Beneath this task are records; print exactly the stretch of them from the line with "You are a GUI" through the line with "This screenshot has height=301, width=1153.", both ends included.

**Data supplied**.
*** Block opens ***

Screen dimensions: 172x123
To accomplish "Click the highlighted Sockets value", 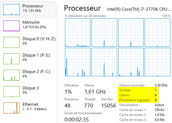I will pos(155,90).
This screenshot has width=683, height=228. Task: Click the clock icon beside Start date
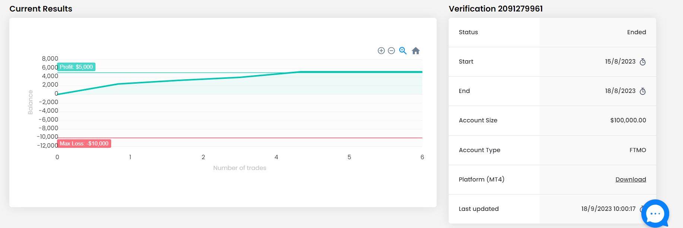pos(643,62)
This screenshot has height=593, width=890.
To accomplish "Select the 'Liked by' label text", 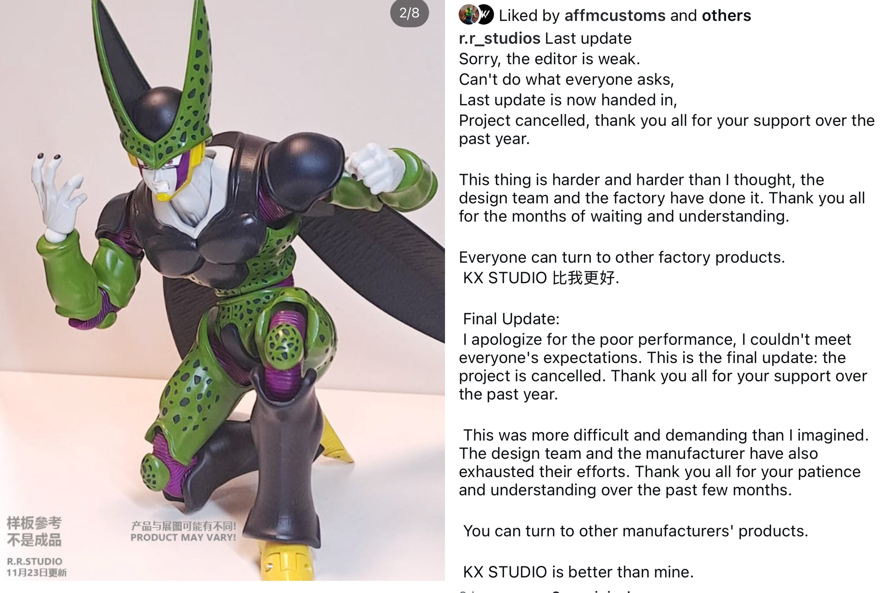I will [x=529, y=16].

*** Block closes ***
*** Block opens ***

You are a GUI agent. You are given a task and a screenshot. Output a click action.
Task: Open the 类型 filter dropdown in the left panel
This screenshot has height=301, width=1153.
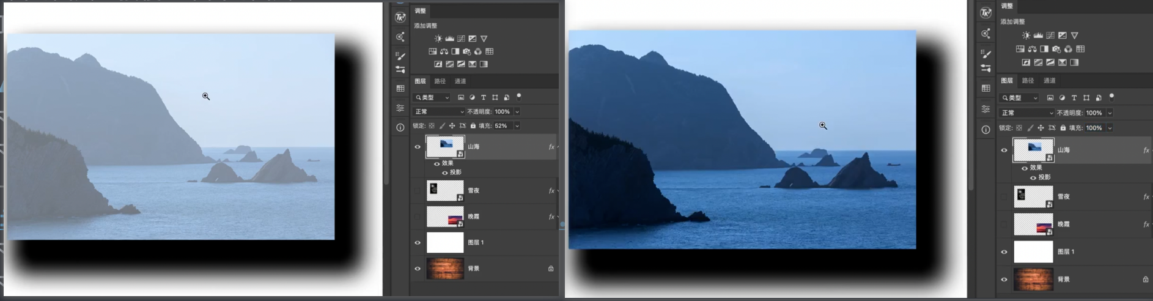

*** Block closes ***

**Written answer**.
You are a GUI agent. You are given a task and a screenshot. Output a click action.
Task: Open the 类型 filter dropdown in the left panel
This screenshot has height=301, width=1153.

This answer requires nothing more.